See also, Importing AutoCAD Meshes
Although Bryce does have some 3D modelling tools, they are a little basic. Also, building accurate 3D models in Bryce is difficult. If you need to build an accurate 3D model, you're much better off using an application specifically designed for this purpose such as AutoCAD. Models built in AutoCAD can easily be imported into Bryce where they can be given an appropriate setting. The bonus is that Bryce has a much better renderer than AutoCAD and much better control over materials.
|Model built in AutoCAD||Finished model in Bryce|
This tutorial explains how to take a model built in AutoCAD into Bryce, how to assign materials to the various components of your model,how to use image textures, how to create a simple setting and how to render the resulting scene. Although the key skills shown in this tutorial are directed at the "dressing up" of AutoCAD models, they are also generally applicable to many other situations.

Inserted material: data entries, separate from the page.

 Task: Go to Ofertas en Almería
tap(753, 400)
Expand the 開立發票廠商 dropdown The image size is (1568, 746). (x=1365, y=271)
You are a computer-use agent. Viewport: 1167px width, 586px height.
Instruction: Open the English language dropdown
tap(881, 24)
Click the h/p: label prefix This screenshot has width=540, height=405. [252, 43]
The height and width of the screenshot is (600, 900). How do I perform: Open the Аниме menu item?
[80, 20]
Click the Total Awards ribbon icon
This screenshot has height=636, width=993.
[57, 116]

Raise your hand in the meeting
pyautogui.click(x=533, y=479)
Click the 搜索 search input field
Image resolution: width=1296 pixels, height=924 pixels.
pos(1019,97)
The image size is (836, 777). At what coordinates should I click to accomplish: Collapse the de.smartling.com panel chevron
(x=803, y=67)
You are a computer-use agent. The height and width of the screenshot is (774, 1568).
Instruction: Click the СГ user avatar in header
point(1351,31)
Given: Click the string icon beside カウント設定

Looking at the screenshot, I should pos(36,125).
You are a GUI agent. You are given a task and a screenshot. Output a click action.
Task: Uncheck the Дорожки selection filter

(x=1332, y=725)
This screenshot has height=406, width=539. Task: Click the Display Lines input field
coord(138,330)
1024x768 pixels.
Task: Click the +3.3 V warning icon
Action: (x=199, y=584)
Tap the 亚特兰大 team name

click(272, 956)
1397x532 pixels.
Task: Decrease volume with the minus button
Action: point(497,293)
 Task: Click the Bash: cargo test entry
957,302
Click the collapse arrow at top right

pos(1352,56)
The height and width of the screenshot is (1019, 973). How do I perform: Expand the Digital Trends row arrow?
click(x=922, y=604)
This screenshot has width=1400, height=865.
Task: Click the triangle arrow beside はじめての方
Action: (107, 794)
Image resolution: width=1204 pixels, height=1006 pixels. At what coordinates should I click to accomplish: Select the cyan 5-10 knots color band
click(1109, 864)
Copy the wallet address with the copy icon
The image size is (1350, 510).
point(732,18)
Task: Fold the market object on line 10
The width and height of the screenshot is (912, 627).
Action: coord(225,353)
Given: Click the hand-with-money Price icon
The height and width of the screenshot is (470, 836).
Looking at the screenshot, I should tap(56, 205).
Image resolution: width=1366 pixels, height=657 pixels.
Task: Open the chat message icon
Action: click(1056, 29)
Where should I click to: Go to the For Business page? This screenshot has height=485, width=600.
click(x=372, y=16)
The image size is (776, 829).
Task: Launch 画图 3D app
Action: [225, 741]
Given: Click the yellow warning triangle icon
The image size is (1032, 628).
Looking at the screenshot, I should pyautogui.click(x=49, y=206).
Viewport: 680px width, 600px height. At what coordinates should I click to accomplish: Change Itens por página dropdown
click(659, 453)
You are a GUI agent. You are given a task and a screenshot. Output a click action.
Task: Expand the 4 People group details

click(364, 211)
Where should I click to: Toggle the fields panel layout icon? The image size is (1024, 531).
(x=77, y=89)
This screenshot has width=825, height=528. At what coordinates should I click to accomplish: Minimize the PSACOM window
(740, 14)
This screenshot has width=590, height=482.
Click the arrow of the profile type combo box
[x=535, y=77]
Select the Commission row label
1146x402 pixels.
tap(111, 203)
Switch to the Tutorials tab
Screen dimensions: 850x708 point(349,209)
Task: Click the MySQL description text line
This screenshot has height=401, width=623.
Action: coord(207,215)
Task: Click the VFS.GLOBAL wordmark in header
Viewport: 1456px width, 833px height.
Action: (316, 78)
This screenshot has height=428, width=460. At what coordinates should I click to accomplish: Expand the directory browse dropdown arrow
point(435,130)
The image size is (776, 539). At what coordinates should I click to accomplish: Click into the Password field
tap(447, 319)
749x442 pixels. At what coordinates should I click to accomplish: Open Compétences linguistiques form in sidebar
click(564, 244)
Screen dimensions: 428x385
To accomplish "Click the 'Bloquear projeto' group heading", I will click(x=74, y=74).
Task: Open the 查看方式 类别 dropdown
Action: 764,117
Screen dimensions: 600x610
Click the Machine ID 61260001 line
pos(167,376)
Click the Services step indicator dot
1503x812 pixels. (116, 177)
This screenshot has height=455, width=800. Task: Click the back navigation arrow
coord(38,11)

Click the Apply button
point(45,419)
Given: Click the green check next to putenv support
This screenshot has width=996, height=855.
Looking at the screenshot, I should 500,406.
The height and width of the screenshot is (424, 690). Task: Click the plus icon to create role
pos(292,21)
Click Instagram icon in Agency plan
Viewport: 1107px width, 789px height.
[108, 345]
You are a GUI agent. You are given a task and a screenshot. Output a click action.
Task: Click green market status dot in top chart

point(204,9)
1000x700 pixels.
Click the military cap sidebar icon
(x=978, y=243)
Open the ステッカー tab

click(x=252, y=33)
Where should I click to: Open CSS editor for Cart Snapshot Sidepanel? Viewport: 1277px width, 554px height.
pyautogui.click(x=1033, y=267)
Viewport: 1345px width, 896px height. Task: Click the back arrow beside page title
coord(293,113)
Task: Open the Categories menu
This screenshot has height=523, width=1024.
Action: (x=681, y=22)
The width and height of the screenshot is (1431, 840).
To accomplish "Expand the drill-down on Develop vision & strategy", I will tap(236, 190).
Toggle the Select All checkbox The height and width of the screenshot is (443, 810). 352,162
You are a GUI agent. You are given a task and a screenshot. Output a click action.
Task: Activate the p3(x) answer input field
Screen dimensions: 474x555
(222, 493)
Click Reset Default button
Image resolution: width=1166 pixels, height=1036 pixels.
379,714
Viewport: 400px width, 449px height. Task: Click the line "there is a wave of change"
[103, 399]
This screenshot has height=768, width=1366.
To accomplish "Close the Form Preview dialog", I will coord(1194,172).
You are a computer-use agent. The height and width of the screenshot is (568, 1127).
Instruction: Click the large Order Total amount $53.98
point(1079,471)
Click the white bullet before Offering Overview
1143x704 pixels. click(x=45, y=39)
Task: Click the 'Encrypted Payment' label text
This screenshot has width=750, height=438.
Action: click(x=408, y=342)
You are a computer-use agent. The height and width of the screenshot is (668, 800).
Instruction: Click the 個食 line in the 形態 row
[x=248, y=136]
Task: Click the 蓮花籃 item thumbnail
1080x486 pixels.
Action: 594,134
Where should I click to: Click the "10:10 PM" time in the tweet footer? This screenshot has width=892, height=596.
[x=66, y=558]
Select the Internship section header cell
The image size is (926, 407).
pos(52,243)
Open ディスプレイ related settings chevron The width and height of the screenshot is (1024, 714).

Well, sort of. It's true that any 3D model built in AutoCAD can be imported to Bryce but a little finesse and forethought goes a long way.
When you get your model into Bryce, one of the first things you'll want to do is to assign materials to the various parts of the model. So, we need to differentiate the various parts of the model so that each material type can be assigned to a specific object. During the transfer process from AutoCAD to Bryce we get to choose how objects are derived. We can, for example have like for like; in other words, each AutoCAD object becomes a Bryce object. The problem with this approach is that everything gets a bit fiddly, especially with complex models. A better method is to derive objects by layer; all objects on a particular AutoCAD layer will become a single object on arrival in Bryce. This is very convenient as you will see, but it does mean that you need to think carefully about layers before you start.
When you build your AutoCAD model, create a new layer for each material type you are using and make sure that objects you want to appear rendered in that material are on the corresponding layer. For example, you might have a layer called "Glass" where all glass objects should be and "Steel" for steel objects, "Wood" for wooden objects etc. The benefit of this is that since each layer becomes a single object in Bryce, you need only assign each material type once and this makes life much easier.
Let's start by looking at an overview of the process. The first thing we need is a completed AutoCAD model that has been correctly layered. We'll then export the model to the 3DS file format. The 3DS file can then be imported to Bryce. Once in Bryce, the materials can be assigned and an appropriate setting constructed.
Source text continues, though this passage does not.